Work required
Only the lines from the one containing "Task: Click the DHCP Client ID field" through the last line of the data below belong in your answer, copied exactly and without pictures.

━━━ Extracted data ━━━

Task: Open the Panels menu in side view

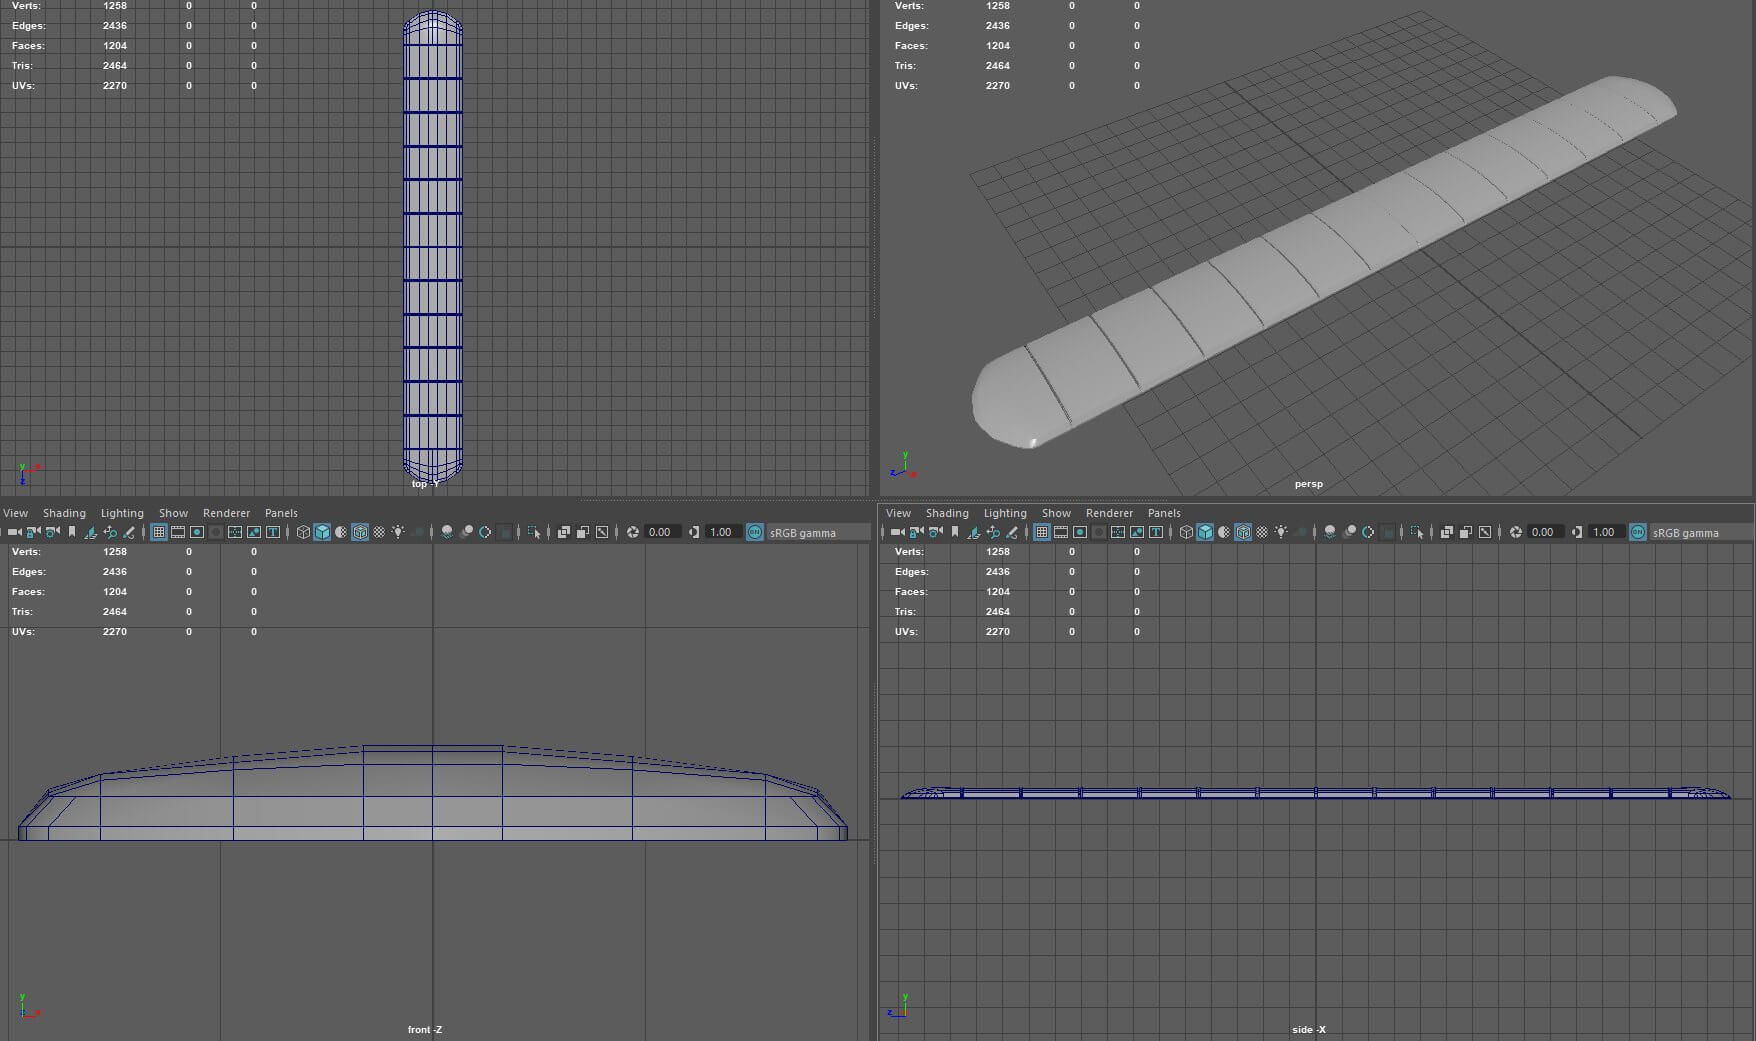Action: point(1164,513)
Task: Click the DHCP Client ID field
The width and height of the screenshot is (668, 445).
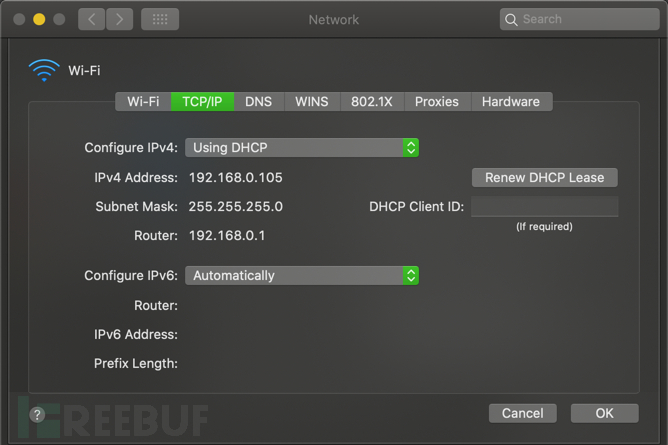Action: pos(545,207)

━━━

Output
Task: Click the DHCP Client ID field
The width and height of the screenshot is (668, 445).
Action: pos(545,207)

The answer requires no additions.